**Kutipan Dokumen**
□ □ □
PT. TPL Diminta Berhenti Beroperasi di Wilayah Adat!
Tarutung (9/2)-Pemkab Taput melalui Asisten Satu H. P. Marpaung mendatangkan perwakilan TPL ke aula kantor bupati Taput yang dihadiri Kadis Kehutanan Tonny Listen Simangunsong, Kapolsek Sipahutar M. Sihombing. Turut pula hadir anggota Komisi A DPRD Taput Maradona Simanjuntak dan Jasminto Simanjuntak, Masyarakat Adat (MA) Komunitas Oppu Ronggur Simanjuntak dan Aliansi Masyarakat Adat Nusantara (AMAN) Wilayah Tano Batak.
Dalam pertemuan yang cukup menegangkan itu, diambil beberapa kesimpulan sebagai hasil dan akan terus ditindaklanjuti. Salah satu kesimpulan tersebut menyampaikan kepada pihak TPL agar mereka berhenti beroperasi di wilayah adat Napa. Satu dekade sudah MA Keturunan Op. Ronggur Simanjuntak dirugikan dengan hadirnya TPL merampas tanah adat mereka, karena itu Pemkab sangat mendukung agar hak masyarakat adat Napa dikembalikan ke pemiliknya, MA Op. Ronggur Simanjuntak.
“Pemkab Taput sangat mendukung pengakuan dan perlindungan masyarakat adat di wilayah pemerintahannya. Kita (pemkab-red) tidak menginginkan masyarakat sengsara. Jika kesengsaraan yang datang kepada masyarakat, maka kita menolak itu. Sejak dulu itu sudah saya katakan,” aku H. P. Marpaung.
□ □ □
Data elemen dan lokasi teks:
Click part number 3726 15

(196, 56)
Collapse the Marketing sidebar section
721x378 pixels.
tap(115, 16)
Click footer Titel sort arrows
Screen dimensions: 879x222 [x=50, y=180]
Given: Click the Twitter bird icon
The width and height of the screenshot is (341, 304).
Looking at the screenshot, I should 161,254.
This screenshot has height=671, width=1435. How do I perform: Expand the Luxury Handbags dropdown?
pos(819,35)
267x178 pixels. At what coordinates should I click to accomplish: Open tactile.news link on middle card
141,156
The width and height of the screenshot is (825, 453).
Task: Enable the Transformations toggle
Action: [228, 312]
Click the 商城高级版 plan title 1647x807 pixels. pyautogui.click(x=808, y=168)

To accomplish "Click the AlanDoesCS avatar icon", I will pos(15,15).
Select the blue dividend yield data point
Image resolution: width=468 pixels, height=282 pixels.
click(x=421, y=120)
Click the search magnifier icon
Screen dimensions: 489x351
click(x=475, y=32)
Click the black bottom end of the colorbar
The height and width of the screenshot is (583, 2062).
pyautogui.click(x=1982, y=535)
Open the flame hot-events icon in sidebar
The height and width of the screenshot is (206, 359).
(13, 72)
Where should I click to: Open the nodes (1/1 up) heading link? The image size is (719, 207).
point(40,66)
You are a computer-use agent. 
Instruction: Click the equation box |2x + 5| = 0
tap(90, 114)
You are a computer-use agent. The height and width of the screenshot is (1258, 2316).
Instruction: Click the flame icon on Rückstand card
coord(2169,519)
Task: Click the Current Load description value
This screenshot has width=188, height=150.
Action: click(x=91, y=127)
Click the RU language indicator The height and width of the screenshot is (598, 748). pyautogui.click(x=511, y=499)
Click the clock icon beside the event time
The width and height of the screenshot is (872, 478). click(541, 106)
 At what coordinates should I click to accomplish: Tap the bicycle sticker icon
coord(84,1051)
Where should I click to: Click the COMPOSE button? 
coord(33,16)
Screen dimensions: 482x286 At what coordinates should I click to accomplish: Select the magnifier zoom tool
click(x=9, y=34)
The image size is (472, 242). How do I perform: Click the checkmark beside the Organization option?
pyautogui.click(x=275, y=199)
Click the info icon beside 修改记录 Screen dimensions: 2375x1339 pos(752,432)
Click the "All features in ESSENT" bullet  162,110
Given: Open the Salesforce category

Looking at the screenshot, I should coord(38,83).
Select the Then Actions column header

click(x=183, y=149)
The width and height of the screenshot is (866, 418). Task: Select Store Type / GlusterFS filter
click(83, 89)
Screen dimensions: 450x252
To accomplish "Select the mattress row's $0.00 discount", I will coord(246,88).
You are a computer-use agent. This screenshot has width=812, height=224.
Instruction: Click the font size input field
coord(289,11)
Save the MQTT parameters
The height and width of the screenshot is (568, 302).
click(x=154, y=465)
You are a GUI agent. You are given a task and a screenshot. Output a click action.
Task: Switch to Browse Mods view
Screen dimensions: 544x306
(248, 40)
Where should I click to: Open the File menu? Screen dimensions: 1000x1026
□ □ □
**Soal yang Diberikan 1**
Tulis ulang bagian berita tentang PT. TPL yang dibuka dengan kata-kata "Tarutung (9/2)-Pemkab Taput" dan ditutup dengan "Wilayah Tano Batak.".
**Soal yang Diberikan 2**
Ringkas paragraf berita tentang PT. TPL yang dimulai dengan "Dalam pertemuan yang cukup menegangkan itu" menjadi daftar poin tanpa menghilangkan fakta utamanya.

**Penyelesaian Tugas 1**
Tarutung (9/2)-Pemkab Taput melalui Asisten Satu H. P. Marpaung mendatangkan perwakilan TPL ke aula kantor bupati Taput yang dihadiri Kadis Kehutanan Tonny Listen Simangunsong, Kapolsek Sipahutar M. Sihombing. Turut pula hadir anggota Komisi A DPRD Taput Maradona Simanjuntak dan Jasminto Simanjuntak, Masyarakat Adat (MA) Komunitas Oppu Ronggur Simanjuntak dan Aliansi Masyarakat Adat Nusantara (AMAN) Wilayah Tano Batak.

**Penyelesaian Tugas 2**
- Pertemuan yang cukup menegangkan itu menghasilkan beberapa kesimpulan yang akan terus ditindaklanjuti.
- Salah satu kesimpulannya meminta TPL berhenti beroperasi di wilayah adat Napa.
- Selama satu dekade, MA Keturunan Op. Ronggur Simanjuntak dirugikan oleh TPL yang merampas tanah adat mereka.
- Pemkab sangat mendukung agar hak masyarakat adat Napa dikembalikan kepada pemiliknya, MA Op. Ronggur Simanjuntak.